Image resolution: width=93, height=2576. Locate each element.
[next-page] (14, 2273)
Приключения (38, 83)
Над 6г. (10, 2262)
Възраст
○ ○ ○ ○
• [What to do] Write the material out again in its entirety, exactly as shown.

• [Expected output]
Image resolution: width=93, height=2576. Locate each element.
[next-page] (14, 2273)
Приключения (38, 83)
Над 6г. (10, 2262)
Възраст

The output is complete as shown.